An Introduction to Jupyter Notebooks

#Data Science #Machine Learning #Python

Jupyter Notebooks

One of the most widespread, powerful and useful tools used through the fields of Data Science and Machine Learning is Jupyter Notebooks.

In this post I am going to briefly explain what they are and some ways in which you can start working with them.

What is a Jupyter Notebook?

An open-source web-based interactive computational environment
that enables users to create and share documents that contain live code,
equations, visualisations, images, video, interactive widgets and narrative text.
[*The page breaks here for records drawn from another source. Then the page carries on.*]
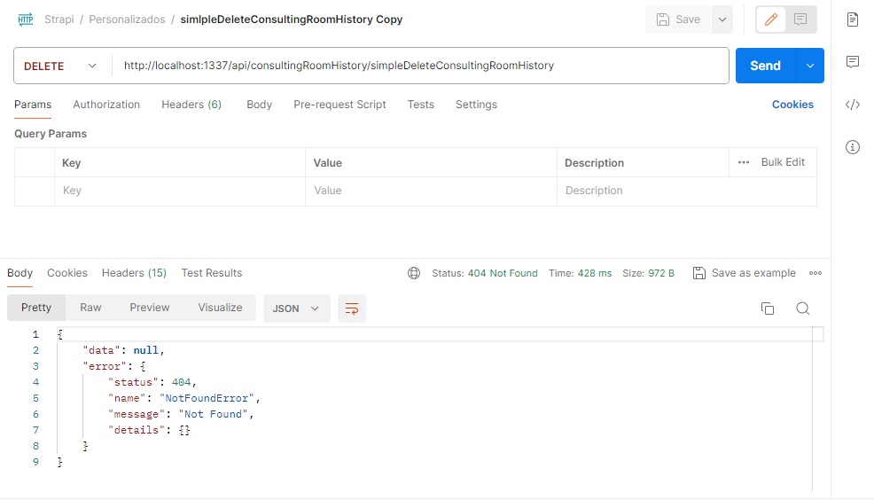Image resolution: width=874 pixels, height=500 pixels.
Task: Open the code snippet icon in sidebar
Action: 853,105
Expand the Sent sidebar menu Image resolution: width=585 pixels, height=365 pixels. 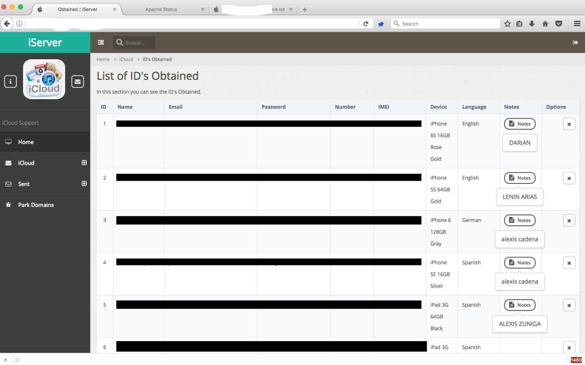[84, 184]
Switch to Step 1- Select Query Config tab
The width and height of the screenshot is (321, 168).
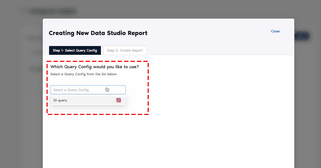(75, 50)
The Jupyter Notebook comprises of three components:

The notebook web application: An interactive web application for writing and running code interactively and authoring notebook documents.
Kernels: Separate processes started by the notebook web application that runs users’ code in a given language and returns output back to the notebook web application. The kernel also handles things like computations for interactive widgets, tab completion and introspection.
Notebook documents: Self-contained documents that contain a representation of all content visible in the notebook web application, including inputs and outputs of the computations, narrative text, equations, images, and rich media representations of objects. Each notebook document has its own kernel.

Notebook web application

The notebook web application enables users to:

Edit code in the browser, with automatic syntax highlighting, indentation, and tab completion/introspection.
Run code from the browser, with the results of computations attached to the code which generated them.
See the results of computations with rich media representations, such as HTML, LaTeX, PNG, SVG, PDF, etc.
Create and use interactive JavaScript widgets, which bind interactive user interface controls and visualizations to reactive kernel side computations.
Author narrative text using the Markdown markup language.
Include mathematical equations using LaTeX syntax in Markdown

Kernels

Jupyter Notebooks are language agnostic and support execution environments (aka kernels) across many different programming languages which include Python, Julia, R.

For each notebook document that a user opens, the web application starts a kernel that runs the code for that notebook. Each kernel is capable of running code in a single programming language only.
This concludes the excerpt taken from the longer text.